Lecture 13 - Multilevel Adventures

Author

Isabella C. Richmond

Published

April 17, 2024

Rose / Thorn

Rose:

Thorn:

Multilevel Adventures

  • cluster: kinds of groups in the data

  • features: aspets of the model (parameters) that vary by cluster

  • cluster (tanks) -> features (survival)

  • add clusters = more index (categorical) variables, more population priors

  • add features = more parameters, more dimensions in each population prior

Varying Effects

  • a way for us to try and estimate unmeasured confounds

  • varying effect strategy: unmeasured features of clusters leave an imprint on the data that can be measured by 1) repeat observations of each cluster and 2) partial pooling among clusters

  • predictive perspective: important source of cluster-level variation, regularize

  • causal perspective: competing causes or unobserved confounds

    • varying effects can help us address unknown/unobserved confounds because we use repeated observations of each group to capture this
  • interested in varying effects from a predictive (regularization) and a causal perspective (estimate unobserved confounds)

  • fixed effects: varying effects with variance (sd) at infinity, no pooling

Practical Difficulties

  • varying effects are a good default but come with difficulties

    • how to use more than one cluster type at the same time?

    • how to calculate predictions (are you predicting new clusters or new conditions within previously explored clusters)

    • how to sample chains efficiently

    • group-level confounding

Varying Districts

  • cluster by district

  • estimand: C in each district, partially pooled

  • varying intercept on each district

    • try to get cluster set up first, then worry about causal effects
  • \(C_i \sim Bernoulli(p_i)\)

  • \(logit(p_i) = \alpha_{D[i]}\)

  • \(\alpha_j \sim Normal(\bar{\alpha}, \sigma)\)

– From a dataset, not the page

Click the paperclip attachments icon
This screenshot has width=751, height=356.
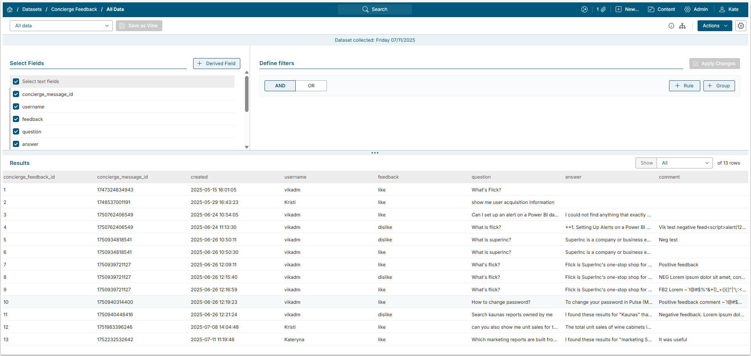point(603,9)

  • \(\bar{\alpha} \sim Normal(0,1)\)

  • \(\sigma \sim Exponential(1)\)

# simple varying intercepts model
library(rethinking)
data(bangladesh)
d <- bangladesh

dat <- list(
    C = d$use.contraception,
    D = as.integer(d$district) )

mCD <- ulam(
    alist(
        C ~ bernoulli(p),
        logit(p) <- a[D],
        vector[61]:a ~ normal(abar,sigma),
        abar ~ normal(0,1),
        sigma ~ exponential(1)
    ) , data=dat , chains=4 , cores=4 )


# plot estimates
p <- link( mCD , data=list(D=1:61) )
# blank2(w=2)
plot( NULL , xlab="district" , lwd=3 , col=2 , xlim=c(1,61), ylim=c(0,1) , ylab="prob use contraception" )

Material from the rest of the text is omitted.